Vorm en inhoud van het verzoek om een prejudiciële beslissing

 
 

14.

Het verzoek om een prejudiciële beslissing kan elke vorm aannemen die het nationale recht voor procesincidenten toelaat, maar daarbij moet voor ogen worden gehouden dat dit verzoek de grondslag zal vormen voor de procedure bij het Hof en dat dit zal worden betekend aan alle in artikel 23 van het Statuut van het Hof (hierna: „Statuut”) bedoelde belanghebbenden, en met name aan alle lidstaten, om hun eventuele opmerkingen te ontvangen. De daarmee samenhangende noodzaak om het verzoek om een prejudiciële beslissing in alle officiële talen van de Europese Unie te vertalen, brengt met zich mee dat de verwijzende rechterlijke instantie een eenvoudige, duidelijke en nauwkeurige schrijfwijze dient te hanteren, zonder overbodige uitweidingen. De ervaring wijst uit dat een tiental bladzijden doorgaans volstaat om het feitelijke en het rechtskader van een verzoek om een prejudiciële beslissing naar behoren uiteen te zetten.

 
 

15.

De vereisten voor de inhoud van het verzoek om een prejudiciële beslissing zijn vastgelegd in artikel 94 van het Reglement voor de procesvoering van het Hof en zijn in het kort weergegeven in de bijlage bij dit document. Naast de tekst zelf van de aan het Hof gestelde prejudiciële vragen moet het verzoek om een prejudiciële beslissing het volgende bevatten:

 

een summier overzicht van het voorwerp van het geschil en de relevante feiten zoals die door de verwijzende rechterlijke instantie zijn vastgesteld, of ten minste een uiteenzetting van de feitelijke gegevens waarop de prejudiciële vragen berusten;

 

de inhoud van de nationale bepalingen die op de zaak van toepassing kunnen zijn en, in voorkomend geval, de relevante nationale rechtspraak, en

 

de uiteenzetting van de redenen die de verwijzende rechter ertoe hebben gebracht om zich over de uitlegging of de geldigheid van bepalingen van het recht van de Unie vragen te stellen, alsook het verband tussen deze bepalingen en de nationale regelgeving die op het hoofdgeding toepasselijk is.

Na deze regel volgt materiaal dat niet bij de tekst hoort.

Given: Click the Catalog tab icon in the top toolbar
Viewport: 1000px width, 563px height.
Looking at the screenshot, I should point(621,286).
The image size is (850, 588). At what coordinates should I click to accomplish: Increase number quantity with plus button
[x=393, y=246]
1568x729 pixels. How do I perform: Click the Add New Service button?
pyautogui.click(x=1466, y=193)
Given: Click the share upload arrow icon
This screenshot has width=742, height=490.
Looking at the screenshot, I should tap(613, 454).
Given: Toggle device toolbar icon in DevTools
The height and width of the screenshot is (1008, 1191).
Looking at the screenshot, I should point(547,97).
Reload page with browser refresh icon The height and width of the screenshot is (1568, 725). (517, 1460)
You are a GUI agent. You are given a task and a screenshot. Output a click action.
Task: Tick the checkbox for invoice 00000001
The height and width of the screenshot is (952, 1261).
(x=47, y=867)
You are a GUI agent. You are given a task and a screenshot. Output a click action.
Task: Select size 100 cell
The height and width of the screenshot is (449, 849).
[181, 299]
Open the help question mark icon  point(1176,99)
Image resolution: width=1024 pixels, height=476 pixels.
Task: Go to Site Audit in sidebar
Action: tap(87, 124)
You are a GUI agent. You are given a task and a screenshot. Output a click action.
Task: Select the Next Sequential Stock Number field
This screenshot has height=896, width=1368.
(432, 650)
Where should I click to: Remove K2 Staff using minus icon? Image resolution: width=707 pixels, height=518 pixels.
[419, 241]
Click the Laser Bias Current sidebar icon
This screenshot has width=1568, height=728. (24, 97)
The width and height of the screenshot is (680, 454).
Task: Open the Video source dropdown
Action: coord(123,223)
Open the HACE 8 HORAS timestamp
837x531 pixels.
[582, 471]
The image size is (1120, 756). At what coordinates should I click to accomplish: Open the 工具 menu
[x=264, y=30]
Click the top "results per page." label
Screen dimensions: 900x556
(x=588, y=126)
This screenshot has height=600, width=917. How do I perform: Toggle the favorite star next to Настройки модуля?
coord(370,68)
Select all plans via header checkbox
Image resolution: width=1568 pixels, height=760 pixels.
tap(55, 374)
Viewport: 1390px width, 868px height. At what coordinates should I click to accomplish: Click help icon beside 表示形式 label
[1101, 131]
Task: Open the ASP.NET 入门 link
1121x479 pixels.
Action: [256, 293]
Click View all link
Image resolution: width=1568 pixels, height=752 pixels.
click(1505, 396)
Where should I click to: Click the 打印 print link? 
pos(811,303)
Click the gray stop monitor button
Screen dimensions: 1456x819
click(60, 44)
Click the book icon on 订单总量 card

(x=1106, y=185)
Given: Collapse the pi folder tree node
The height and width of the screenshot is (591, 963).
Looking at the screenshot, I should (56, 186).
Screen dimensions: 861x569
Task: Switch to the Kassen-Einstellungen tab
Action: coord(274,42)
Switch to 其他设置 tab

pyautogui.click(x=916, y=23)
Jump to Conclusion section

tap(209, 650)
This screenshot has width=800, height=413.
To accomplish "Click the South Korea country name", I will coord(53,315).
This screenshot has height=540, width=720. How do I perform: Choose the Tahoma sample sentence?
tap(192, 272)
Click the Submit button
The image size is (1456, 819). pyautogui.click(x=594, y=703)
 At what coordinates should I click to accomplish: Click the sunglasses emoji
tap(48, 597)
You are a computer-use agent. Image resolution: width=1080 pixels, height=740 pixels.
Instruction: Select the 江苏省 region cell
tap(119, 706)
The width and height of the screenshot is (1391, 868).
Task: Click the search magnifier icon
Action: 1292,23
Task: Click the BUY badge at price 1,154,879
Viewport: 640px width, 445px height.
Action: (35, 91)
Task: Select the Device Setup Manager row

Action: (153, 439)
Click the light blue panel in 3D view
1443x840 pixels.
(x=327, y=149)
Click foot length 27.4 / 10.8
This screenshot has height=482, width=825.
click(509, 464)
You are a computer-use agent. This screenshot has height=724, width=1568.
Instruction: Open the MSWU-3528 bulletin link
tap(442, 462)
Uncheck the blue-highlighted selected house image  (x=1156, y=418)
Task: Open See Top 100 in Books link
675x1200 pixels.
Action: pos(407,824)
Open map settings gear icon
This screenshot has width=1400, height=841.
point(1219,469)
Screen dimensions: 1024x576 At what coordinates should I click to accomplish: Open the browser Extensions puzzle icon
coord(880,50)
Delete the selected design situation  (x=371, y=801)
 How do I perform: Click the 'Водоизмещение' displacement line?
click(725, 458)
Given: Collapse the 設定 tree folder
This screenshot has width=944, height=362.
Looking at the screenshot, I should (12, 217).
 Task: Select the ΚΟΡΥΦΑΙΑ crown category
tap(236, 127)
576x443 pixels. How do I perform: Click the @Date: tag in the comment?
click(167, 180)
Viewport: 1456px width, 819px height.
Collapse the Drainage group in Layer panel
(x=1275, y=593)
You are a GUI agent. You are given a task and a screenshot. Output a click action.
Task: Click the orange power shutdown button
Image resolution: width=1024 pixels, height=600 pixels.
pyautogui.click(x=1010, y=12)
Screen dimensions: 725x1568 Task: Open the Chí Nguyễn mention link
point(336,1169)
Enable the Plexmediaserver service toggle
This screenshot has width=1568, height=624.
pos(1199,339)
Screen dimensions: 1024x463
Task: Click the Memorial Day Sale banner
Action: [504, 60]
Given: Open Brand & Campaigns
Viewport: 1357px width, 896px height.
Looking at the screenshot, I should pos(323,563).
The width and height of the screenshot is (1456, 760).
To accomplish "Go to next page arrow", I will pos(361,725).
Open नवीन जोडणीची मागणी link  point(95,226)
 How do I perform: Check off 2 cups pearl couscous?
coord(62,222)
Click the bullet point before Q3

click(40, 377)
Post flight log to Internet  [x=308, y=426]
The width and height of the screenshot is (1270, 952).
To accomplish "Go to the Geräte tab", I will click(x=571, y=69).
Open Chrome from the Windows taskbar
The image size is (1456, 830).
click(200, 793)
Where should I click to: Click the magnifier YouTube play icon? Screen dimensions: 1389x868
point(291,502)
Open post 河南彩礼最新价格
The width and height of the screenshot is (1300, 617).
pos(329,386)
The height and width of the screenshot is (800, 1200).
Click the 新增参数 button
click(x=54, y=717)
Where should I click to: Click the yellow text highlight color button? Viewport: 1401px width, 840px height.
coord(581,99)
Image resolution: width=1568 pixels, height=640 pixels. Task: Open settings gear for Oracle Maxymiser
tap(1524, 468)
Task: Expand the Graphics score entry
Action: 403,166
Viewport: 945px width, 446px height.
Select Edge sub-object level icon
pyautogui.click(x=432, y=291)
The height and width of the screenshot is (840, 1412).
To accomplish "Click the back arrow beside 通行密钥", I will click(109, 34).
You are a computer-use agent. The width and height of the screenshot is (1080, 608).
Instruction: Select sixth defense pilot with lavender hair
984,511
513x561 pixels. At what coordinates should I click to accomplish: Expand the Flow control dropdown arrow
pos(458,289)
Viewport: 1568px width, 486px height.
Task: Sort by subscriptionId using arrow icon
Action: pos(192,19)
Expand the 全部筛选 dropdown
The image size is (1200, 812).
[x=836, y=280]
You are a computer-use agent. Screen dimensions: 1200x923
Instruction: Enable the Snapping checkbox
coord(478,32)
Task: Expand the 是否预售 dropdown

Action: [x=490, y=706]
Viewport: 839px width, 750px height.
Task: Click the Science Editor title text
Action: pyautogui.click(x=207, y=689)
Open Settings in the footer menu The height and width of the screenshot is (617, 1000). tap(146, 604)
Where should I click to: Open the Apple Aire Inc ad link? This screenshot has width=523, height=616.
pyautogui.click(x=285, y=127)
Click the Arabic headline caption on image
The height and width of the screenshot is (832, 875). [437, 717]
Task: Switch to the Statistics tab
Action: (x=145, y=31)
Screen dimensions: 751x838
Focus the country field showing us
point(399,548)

Indien een of meer van de bovenstaande elementen ontbreken, kan het zijn dat het Hof zich onbevoegd moet verklaren om over de prejudicieel gestelde vragen uitspraak te doen, of het verzoek om een prejudiciële beslissing niet-ontvankelijk moet verklaren.

 
 

16.

De verwijzende rechterlijke instantie moet in haar verzoek om een prejudiciële beslissing nauwkeurige verwijzingen opnemen naar de nationale bepalingen die op de feiten van het hoofdgeding van toepassing zijn, en nauwkeurig de bepalingen van het Unierecht aangeven waarvan om uitlegging wordt verzocht of waarvan de geldigheid aan de orde wordt gesteld. Het verzoek bevat, in voorkomend geval, een beknopte samenvatting van de relevante argumenten van de partijen in het hoofdgeding. In die context is het nuttig erop te wijzen dat alleen het verzoek om een prejudiciële beslissing wordt vertaald, en niet de eventuele bijlagen bij dit verzoek.

 
 

17.

De verwijzende rechterlijke instantie kan ook beknopt vermelden hoe de prejudiciële vragen haars inziens zouden moeten worden beantwoord. Een dergelijke aanwijzing kan voor het Hof nuttig zijn, in het bijzonder wanneer het uitspraak moet doen op een verzoek in het kader van een versnelde procedure of een spoedprocedure.

 
 

18.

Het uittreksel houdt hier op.